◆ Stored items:
= Beginning of Section =
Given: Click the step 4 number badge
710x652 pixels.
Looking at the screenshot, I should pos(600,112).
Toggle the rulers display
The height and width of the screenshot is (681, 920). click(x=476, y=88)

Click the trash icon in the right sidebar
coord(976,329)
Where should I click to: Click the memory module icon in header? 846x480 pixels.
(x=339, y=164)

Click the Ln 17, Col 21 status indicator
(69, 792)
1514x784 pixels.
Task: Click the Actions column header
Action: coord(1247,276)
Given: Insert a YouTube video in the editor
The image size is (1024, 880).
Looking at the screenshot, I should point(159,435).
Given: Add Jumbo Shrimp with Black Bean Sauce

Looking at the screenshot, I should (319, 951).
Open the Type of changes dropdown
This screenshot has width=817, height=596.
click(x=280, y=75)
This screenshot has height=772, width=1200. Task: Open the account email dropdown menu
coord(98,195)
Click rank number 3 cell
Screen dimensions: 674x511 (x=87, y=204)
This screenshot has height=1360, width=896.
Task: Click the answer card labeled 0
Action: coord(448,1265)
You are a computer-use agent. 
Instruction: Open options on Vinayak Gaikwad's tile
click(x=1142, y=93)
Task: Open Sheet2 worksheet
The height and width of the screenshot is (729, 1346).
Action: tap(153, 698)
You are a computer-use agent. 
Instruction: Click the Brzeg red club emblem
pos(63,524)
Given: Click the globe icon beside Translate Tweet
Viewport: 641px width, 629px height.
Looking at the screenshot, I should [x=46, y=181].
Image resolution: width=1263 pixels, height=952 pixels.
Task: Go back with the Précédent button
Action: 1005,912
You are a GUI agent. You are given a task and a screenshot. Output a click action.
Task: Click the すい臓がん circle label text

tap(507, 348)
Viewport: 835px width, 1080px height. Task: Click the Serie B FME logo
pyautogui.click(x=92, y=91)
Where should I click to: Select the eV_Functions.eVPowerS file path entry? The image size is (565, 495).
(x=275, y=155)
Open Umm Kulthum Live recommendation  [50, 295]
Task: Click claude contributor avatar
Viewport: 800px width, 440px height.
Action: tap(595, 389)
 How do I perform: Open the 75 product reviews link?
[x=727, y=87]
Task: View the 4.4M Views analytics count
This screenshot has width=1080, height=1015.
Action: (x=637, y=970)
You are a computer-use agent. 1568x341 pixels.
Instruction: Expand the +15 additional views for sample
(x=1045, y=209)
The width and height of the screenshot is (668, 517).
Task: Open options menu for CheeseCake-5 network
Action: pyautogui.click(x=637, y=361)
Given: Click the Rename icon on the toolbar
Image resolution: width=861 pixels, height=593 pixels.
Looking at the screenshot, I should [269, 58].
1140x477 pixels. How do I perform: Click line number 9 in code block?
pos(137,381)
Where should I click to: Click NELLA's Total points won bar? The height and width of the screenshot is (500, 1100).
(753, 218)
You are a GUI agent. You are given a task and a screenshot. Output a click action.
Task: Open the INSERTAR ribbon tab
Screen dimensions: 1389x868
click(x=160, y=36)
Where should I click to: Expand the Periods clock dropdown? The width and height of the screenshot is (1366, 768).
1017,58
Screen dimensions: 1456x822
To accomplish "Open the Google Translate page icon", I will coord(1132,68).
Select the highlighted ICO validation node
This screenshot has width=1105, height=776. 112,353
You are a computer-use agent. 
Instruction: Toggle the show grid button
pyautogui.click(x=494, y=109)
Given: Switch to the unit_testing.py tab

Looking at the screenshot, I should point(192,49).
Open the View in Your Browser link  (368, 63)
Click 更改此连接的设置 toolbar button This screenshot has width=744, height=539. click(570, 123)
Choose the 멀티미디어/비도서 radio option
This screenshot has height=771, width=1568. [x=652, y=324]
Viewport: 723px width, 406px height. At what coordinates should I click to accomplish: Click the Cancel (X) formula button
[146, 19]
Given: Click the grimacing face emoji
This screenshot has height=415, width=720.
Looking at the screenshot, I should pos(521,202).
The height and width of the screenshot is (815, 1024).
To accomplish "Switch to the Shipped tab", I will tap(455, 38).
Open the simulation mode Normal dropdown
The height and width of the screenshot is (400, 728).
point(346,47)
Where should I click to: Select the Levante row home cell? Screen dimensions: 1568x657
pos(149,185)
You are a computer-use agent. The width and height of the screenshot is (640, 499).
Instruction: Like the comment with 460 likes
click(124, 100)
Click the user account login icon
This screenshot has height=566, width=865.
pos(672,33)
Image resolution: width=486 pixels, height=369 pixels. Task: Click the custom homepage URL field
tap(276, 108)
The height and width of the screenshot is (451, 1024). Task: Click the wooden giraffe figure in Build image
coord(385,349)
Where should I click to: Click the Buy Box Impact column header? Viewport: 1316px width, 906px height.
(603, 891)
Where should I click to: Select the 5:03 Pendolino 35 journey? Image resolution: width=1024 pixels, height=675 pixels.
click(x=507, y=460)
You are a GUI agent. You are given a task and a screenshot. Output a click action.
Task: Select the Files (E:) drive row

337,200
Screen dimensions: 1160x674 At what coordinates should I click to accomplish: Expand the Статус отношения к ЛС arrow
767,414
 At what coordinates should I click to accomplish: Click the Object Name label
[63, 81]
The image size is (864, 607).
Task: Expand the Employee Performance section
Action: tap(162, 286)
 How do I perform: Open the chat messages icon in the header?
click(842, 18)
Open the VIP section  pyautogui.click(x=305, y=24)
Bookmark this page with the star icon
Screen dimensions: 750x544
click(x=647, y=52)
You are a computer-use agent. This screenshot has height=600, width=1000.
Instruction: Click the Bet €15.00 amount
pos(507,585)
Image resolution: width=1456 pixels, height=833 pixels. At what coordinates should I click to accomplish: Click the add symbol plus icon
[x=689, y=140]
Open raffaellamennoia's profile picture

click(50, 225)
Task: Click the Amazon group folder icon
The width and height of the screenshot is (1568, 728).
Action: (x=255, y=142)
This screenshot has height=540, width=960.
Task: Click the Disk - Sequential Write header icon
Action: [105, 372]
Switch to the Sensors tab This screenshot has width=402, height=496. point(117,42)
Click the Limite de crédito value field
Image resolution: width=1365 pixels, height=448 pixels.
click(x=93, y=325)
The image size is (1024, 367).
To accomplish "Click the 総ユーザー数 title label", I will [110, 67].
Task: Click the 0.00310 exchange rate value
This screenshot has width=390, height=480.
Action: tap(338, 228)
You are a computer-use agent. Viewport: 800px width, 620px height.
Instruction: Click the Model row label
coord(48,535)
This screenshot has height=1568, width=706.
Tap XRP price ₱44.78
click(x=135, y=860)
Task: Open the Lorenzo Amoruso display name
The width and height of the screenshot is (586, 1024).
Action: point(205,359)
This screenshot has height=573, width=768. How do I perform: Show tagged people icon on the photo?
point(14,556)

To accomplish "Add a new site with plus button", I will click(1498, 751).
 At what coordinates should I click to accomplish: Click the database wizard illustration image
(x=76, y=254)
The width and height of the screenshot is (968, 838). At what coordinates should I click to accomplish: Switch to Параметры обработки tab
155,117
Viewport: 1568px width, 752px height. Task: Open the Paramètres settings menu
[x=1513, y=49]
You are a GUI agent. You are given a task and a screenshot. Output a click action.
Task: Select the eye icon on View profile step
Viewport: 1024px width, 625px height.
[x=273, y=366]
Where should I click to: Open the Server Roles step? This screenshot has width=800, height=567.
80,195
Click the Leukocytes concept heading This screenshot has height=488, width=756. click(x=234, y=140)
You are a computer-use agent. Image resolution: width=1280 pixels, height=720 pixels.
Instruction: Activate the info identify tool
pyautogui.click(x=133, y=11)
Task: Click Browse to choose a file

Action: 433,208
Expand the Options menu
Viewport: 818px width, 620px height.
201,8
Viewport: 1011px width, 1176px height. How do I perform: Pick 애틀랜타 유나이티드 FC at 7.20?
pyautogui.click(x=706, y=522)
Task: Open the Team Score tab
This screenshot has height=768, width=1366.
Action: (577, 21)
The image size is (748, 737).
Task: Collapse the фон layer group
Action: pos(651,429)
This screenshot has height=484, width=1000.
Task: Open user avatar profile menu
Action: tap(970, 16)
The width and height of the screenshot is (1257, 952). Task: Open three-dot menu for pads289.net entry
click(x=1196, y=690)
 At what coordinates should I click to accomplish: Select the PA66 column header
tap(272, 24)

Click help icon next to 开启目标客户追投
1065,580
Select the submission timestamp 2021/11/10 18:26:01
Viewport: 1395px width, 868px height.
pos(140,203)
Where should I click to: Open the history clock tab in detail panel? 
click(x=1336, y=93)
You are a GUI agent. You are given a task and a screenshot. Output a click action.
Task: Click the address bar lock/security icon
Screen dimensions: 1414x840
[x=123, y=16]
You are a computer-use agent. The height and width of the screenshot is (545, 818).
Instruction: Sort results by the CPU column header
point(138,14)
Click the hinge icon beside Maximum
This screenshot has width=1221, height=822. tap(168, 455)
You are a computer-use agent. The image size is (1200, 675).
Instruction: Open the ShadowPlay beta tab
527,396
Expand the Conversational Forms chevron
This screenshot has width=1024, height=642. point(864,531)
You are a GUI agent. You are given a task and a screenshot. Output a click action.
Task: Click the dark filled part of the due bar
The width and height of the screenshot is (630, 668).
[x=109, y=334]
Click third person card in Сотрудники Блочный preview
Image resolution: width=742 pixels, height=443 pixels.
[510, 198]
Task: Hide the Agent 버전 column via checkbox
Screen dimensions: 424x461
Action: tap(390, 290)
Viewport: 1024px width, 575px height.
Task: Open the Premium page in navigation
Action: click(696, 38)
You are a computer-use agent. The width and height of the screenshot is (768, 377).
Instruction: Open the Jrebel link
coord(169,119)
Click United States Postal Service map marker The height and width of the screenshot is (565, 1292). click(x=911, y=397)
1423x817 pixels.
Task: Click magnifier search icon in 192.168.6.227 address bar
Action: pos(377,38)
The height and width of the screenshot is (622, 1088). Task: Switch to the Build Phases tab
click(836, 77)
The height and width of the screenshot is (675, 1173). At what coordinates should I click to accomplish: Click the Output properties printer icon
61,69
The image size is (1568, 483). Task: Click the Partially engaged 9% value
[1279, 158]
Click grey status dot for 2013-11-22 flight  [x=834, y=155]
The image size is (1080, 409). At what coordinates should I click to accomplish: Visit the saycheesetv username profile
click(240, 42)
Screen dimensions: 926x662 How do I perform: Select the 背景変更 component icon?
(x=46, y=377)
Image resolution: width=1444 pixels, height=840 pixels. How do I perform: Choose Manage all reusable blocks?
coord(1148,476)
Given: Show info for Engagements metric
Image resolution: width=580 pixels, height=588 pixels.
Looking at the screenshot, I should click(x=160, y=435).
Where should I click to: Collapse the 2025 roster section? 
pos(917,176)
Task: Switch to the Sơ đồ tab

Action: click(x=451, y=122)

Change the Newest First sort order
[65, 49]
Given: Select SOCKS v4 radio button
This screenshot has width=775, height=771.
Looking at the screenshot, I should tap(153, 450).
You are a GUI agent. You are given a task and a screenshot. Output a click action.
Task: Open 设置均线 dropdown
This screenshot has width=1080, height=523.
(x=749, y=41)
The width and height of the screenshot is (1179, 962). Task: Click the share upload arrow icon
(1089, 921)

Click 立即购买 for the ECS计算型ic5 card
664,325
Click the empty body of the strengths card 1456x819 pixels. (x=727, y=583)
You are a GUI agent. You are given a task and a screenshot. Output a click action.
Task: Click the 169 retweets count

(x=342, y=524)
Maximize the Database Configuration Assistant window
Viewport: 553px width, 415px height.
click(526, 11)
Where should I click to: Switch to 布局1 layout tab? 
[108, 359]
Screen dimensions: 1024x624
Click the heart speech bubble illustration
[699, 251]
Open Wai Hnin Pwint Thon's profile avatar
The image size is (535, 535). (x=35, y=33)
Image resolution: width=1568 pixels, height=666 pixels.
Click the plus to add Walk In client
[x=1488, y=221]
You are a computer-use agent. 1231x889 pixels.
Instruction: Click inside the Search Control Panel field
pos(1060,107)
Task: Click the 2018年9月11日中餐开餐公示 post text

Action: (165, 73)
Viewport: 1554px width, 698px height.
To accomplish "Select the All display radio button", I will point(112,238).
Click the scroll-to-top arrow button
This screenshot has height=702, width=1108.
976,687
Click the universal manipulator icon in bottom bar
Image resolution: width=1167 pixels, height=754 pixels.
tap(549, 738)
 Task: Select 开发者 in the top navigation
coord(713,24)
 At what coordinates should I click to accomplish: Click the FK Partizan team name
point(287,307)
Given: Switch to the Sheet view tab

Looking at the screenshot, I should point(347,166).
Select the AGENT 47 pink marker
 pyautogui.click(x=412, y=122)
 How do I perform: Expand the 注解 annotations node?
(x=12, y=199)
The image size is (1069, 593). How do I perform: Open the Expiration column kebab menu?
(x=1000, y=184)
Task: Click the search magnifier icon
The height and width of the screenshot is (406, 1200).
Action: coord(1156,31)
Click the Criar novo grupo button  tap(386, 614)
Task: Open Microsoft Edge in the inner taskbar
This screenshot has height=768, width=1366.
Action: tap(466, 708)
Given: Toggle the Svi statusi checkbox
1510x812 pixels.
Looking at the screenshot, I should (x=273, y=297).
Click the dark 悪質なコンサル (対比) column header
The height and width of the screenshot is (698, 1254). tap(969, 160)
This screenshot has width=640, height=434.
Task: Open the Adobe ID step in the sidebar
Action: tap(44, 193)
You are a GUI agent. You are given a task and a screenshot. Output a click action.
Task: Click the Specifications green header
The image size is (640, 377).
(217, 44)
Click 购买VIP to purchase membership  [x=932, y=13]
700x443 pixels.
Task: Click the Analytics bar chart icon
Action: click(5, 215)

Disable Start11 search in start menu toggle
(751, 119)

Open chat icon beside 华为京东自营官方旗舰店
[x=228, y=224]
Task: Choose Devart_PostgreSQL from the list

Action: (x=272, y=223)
= End of Section =
◆ YOUR TASK: Your answer should be the exact lines above from the one with "At what coordinates should I click to accomplish: Select" through the one with "Task: Click the dark", both included, and nothing besides.

◆ FINISHED EXERCISE:
 At what coordinates should I click to accomplish: Select the PA66 column header
tap(272, 24)

Click help icon next to 开启目标客户追投
1065,580
Select the submission timestamp 2021/11/10 18:26:01
Viewport: 1395px width, 868px height.
pos(140,203)
Where should I click to: Open the history clock tab in detail panel? 
click(x=1336, y=93)
You are a GUI agent. You are given a task and a screenshot. Output a click action.
Task: Click the address bar lock/security icon
Screen dimensions: 1414x840
[x=123, y=16]
You are a computer-use agent. The height and width of the screenshot is (545, 818).
Instruction: Sort results by the CPU column header
point(138,14)
Click the hinge icon beside Maximum
This screenshot has width=1221, height=822. tap(168, 455)
You are a computer-use agent. The image size is (1200, 675).
Instruction: Open the ShadowPlay beta tab
527,396
Expand the Conversational Forms chevron
This screenshot has width=1024, height=642. point(864,531)
You are a GUI agent. You are given a task and a screenshot. Output a click action.
Task: Click the dark filled part of the due bar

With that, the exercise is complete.